A introdução da NEP conduziu ao desenvolvimento económico, mas também reforçou as tendências burocráticas e pró-capitalistas, tanto no aparelho de Estado como, cada vez mais, no partido.
A última luta de Lenine
As tendências burocráticas em desenvolvimento eram cada vez mais visíveis no tratamento das nacionalidades não russas. Em 1917, apenas 45% da população russa era de etnia russa e havia mais de 200 outros grupos étnicos representados no novo Estado soviético. Lénine estava cada vez mais preocupado com a forma pesada como os apoiantes de Estaline tinham espezinhado as sensibilidades nacionais na Geórgia. Combateu a proposta de Estaline de unificar as, na altura, três outras repúblicas soviéticas na Federação Socialista Russa, insistindo antes em que cada uma delas deveria ter um estatuto igual ao da Rússia na União das Repúblicas Socialistas Soviéticas.

# MATERIAL:
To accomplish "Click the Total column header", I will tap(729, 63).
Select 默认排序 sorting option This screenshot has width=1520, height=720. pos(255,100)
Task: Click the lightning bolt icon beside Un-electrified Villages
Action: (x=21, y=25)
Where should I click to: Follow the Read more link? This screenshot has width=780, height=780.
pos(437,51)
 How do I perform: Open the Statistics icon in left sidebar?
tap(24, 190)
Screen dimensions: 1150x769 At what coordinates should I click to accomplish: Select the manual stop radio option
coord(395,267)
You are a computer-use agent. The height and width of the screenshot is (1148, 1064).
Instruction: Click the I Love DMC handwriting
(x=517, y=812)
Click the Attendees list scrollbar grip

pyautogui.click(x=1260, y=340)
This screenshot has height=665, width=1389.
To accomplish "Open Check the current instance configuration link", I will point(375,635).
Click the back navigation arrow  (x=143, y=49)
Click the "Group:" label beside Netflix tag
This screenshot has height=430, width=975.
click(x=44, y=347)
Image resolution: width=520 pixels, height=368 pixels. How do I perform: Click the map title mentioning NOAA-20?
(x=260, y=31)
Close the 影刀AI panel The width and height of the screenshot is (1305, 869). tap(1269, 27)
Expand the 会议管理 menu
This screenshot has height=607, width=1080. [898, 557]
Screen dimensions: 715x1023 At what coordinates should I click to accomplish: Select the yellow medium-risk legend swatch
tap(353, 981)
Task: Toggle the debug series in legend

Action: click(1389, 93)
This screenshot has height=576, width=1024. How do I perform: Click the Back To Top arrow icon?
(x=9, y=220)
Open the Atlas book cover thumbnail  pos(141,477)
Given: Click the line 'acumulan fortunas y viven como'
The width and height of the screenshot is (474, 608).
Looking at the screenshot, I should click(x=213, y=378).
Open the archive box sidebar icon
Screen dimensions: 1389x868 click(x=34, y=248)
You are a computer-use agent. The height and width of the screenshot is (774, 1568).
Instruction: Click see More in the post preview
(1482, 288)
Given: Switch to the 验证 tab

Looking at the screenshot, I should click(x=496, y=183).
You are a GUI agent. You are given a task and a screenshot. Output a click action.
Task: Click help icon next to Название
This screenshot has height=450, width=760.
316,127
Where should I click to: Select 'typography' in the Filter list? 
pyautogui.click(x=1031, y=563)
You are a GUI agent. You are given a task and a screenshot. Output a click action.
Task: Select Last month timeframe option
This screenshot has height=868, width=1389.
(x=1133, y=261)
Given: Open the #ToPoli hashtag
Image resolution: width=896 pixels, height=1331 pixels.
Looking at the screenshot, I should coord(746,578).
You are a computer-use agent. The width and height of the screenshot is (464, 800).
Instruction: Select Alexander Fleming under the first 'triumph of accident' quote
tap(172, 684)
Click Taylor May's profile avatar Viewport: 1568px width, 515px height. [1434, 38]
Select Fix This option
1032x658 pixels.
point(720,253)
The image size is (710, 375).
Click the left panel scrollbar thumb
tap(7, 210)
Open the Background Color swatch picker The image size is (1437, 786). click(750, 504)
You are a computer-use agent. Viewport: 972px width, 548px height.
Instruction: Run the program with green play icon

# ENUNCIADO:
Reproduza sem qualquer alteração o trecho do excerto fornecido que abre com as palavras "A introdução da" e fecha com "Repúblicas Socialistas Soviéticas.".

# RESPOSTA ESCRITA:
A introdução da NEP conduziu ao desenvolvimento económico, mas também reforçou as tendências burocráticas e pró-capitalistas, tanto no aparelho de Estado como, cada vez mais, no partido.
A última luta de Lenine
As tendências burocráticas em desenvolvimento eram cada vez mais visíveis no tratamento das nacionalidades não russas. Em 1917, apenas 45% da população russa era de etnia russa e havia mais de 200 outros grupos étnicos representados no novo Estado soviético. Lénine estava cada vez mais preocupado com a forma pesada como os apoiantes de Estaline tinham espezinhado as sensibilidades nacionais na Geórgia. Combateu a proposta de Estaline de unificar as, na altura, três outras repúblicas soviéticas na Federação Socialista Russa, insistindo antes em que cada uma delas deveria ter um estatuto igual ao da Rússia na União das Repúblicas Socialistas Soviéticas.